A Workbook for Individuals, Couples, and Groups

by Nathaniel David Smith

Pub Date: Aug. 1st, 2012
ISBN: 978-0985668105
Publisher: Mental Health Classes, LLC

A debut self-help workbook aimed at helping readers understand and control their anger.

Smith, a licensed professional anger-management counselor, draws on his experience to create a program designed to help people identify and analyze their problematic thought patterns. These cognitive behavioral therapy exercises are designed to help readers understand how anger stems from a combination of core beliefs they have about themselves, the personal rules that they follow, and other “automatic” thoughts. Each exercise includes a “jumpstart” example, featuring details based on Smith’s clients. Smith offers pragmatic, real-life tips, including how to recognize and remedy common mistakes made when communicating with others. He occasionally offers suggestions that may be difficult for someone in the heat of anger, however.
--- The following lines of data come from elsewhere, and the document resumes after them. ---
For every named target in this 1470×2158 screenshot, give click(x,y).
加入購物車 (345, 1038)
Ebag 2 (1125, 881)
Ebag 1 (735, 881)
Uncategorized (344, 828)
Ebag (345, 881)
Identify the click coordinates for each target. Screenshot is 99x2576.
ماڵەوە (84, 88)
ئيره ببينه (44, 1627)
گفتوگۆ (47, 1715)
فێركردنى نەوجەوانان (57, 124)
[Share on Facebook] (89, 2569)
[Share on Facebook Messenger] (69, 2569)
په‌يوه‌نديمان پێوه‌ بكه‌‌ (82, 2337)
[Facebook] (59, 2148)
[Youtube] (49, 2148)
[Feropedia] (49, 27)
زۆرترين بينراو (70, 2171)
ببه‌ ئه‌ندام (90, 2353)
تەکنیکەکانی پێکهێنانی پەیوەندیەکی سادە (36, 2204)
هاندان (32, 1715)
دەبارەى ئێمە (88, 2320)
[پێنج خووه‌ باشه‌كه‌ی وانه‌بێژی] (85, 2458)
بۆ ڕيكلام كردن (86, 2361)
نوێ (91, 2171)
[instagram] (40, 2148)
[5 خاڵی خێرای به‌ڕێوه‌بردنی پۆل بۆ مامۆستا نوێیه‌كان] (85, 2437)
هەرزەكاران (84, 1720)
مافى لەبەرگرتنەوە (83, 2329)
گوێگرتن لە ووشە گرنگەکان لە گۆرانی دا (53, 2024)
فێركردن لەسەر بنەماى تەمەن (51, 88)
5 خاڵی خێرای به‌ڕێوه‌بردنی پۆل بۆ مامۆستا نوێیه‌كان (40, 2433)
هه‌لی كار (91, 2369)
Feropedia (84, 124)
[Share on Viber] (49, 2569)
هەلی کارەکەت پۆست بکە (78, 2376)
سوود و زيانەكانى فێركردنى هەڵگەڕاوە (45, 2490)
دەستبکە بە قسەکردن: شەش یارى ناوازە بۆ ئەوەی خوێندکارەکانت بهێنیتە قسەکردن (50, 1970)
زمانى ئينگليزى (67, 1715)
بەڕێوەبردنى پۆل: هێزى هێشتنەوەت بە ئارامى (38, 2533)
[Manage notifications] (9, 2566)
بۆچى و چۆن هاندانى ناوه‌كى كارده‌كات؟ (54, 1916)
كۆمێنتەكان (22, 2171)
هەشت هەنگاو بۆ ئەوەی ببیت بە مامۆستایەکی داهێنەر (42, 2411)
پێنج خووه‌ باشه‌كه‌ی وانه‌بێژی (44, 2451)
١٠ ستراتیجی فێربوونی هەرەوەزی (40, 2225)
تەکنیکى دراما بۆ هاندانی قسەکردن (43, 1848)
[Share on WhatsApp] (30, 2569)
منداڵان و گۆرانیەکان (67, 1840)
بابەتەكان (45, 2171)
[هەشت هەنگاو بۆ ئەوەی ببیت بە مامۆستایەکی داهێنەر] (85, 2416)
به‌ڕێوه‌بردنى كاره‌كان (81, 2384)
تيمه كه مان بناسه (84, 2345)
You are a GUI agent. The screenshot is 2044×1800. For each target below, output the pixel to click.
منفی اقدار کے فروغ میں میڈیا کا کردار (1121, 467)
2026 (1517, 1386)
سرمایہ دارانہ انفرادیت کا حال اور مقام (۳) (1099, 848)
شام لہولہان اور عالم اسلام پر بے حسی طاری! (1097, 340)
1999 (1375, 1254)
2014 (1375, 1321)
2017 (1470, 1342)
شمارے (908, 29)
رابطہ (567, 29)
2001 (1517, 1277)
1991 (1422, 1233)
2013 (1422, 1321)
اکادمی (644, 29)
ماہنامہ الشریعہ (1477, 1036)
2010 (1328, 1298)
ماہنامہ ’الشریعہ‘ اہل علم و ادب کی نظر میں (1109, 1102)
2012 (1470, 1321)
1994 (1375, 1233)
For example, when a reader experiences tension or stress from “All-or-Nothing Thinking,” he advises, “pay attention to your breathing, muscle tension, perspiration, temperature and heart rate.” The book isn’t meant to be rushed through, Smith writes; rather, readers are urged to complete about two of the exercises each week—36 in all—which adds up to approximately a four-month program. However, the sheer quantity of exercises, some with more than 10 questions and sub-questions, may overwhelm some readers. Readers, depending on their familiarity with anger-management theories, may also wish that the program included more explanations and examples. The book is aimed at individuals, couples and groups, and it assumes that readers are already aware of their own anger issues; readers wishing to address anger issues in others, however, will find little direction. That said, those who don’t mind the program’s length will likely find the help they seek.

A comprehensive guide for those seeking an in-depth examination of their own anger.